To do:
An exact transcription of every entry is required. Images are not part of it.
Given records: Begin
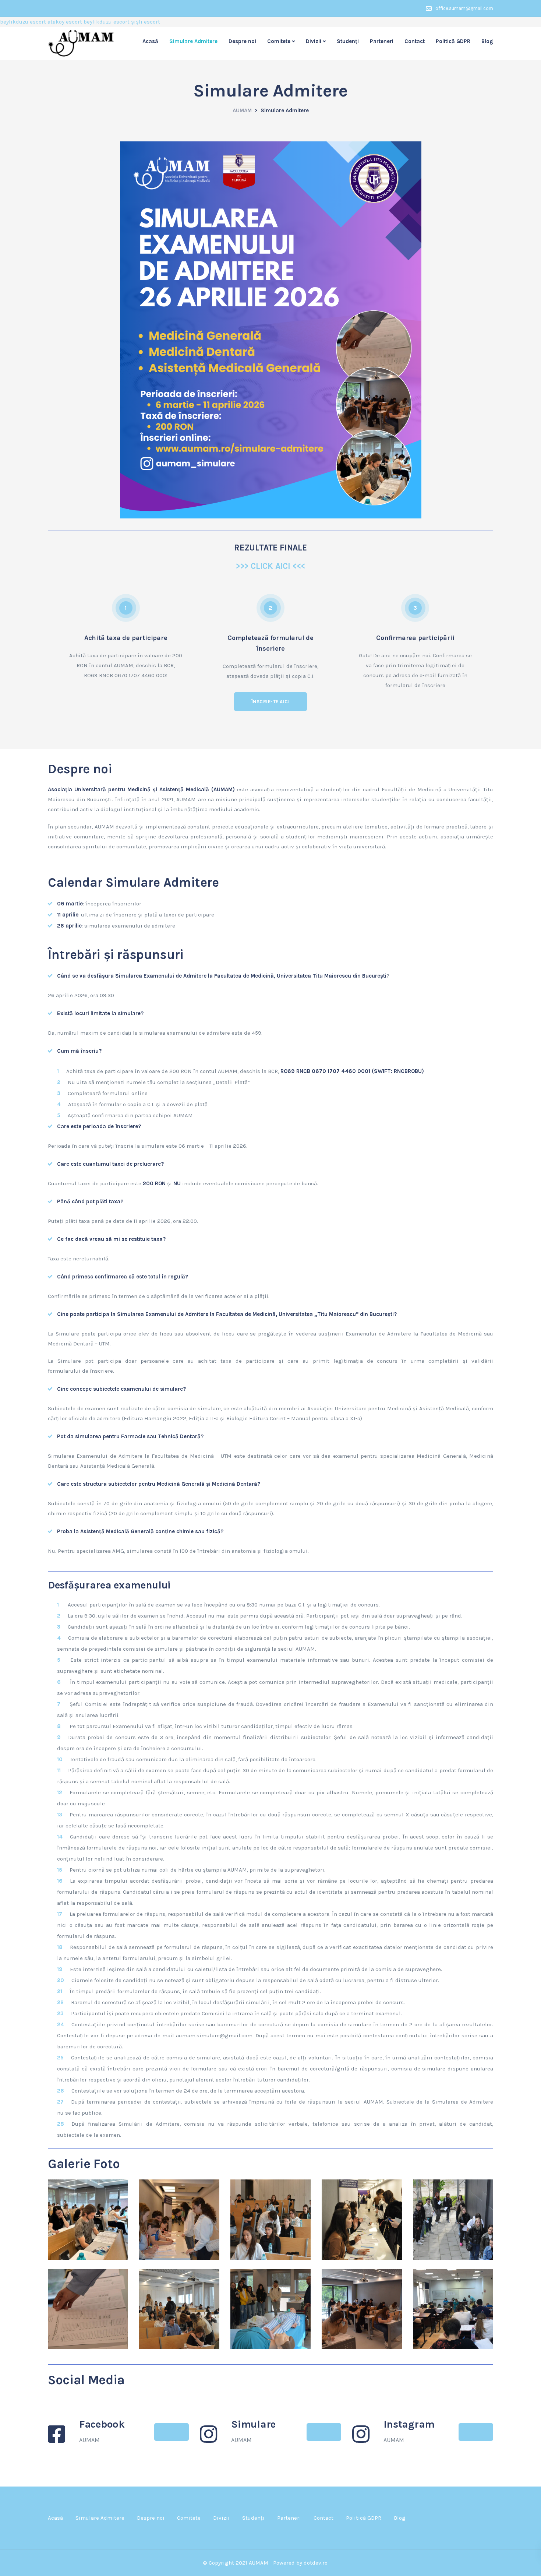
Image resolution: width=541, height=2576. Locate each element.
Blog (487, 41)
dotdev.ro (316, 2562)
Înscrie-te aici (270, 701)
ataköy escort (64, 21)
Given records: End
Reply to the exercise:
Image resolution: width=541, height=2576. Locate each element.
Blog (487, 41)
dotdev.ro (316, 2562)
Înscrie-te aici (270, 701)
ataköy escort (64, 21)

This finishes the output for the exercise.